Here is what I have so far:
Compare DataFrame A to DataFrame B:
DataFrame A:
Date ID_1 ID_2 Value
1-Jan 1 1 5
2-Jan 1 2 6
3-Jan 1 3 4
4-Jan 1 4 2
5-Jan 1 5 8
DataFrame B:
Date ID_1 ID_2 Value
1-Jan 1 1 5
2-Jan 1 2 6
3-Jan 1 3 4
4-Jan 1 4 2
5-Jan 1 5 55
Current Output:
Date Column From To
5-Jan Value 8 55
Desired Output:
Date ID_1 ID_2 From To
5-Jan 1 5 8 55
Current Code:
#stack column(s) where dataframes are not equal
ne_stacked = (df1 != df2).stack()
#create new dataframe from ne_stacked
changed = ne_stacked[ne_stacked]
#change column names
changed.index.names = ['Date', 'Column']
#create array where dataframes are not equal
diff_loc = np.where(df1 != df2)
#create 'from' column
changed_from = df1.values[diff_loc]
#create 'to' column
changed_to = df2.values[diff_loc]
#create a summary dataframe
final = pd.DataFrame({'From': changed_from, 'To': changed_to}, index=changed.index)
print final
Upvotes: 0
Views: 210
Reputation: 54380
use merge
:
In [29]:
print df_a
Date ID_1 ID_2 Value
0 1-Jan 1 1 5
1 2-Jan 1 2 6
2 3-Jan 1 3 4
3 4-Jan 1 4 2
4 5-Jan 1 5 8
In [30]:
print df_b
Date ID_1 ID_2 Value
0 1-Jan 1 1 5
1 2-Jan 1 2 6
2 3-Jan 1 3 4
3 4-Jan 1 4 2
4 5-Jan 1 5 55
In [31]:
df_c = pd.merge(df_a, df_b,
how='outer',
on=['Date', 'ID_1', 'ID_2'])
df_c.columns = ['Date', 'ID_1', 'ID_2', 'From', 'To']
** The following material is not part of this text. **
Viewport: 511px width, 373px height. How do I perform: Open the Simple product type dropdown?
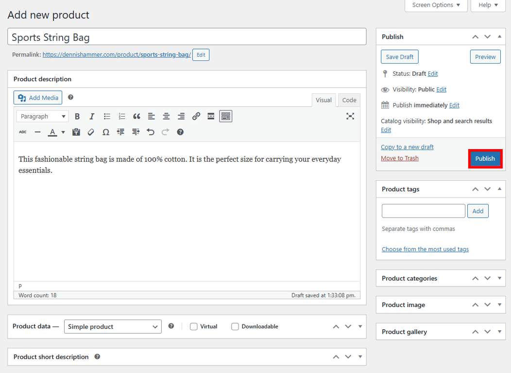coord(113,326)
df_c = df_c[df_c.From!=df_c.To]
print df_c
Date ID_1 ID_2 From To
4 5-Jan 1 5 8 55
Upvotes: 2
Reputation: 10302
Try this:
dfm = df1.merge(df2, on=['Date', 'ID_1', 'ID_2']).rename(columns={'Value_x':'From', 'Value_y':'To'})
print dfm[dfm.From != dfm.To]
Date ID_1 ID_2 From To
4 5-Jan 1 5 8 55
Upvotes: 1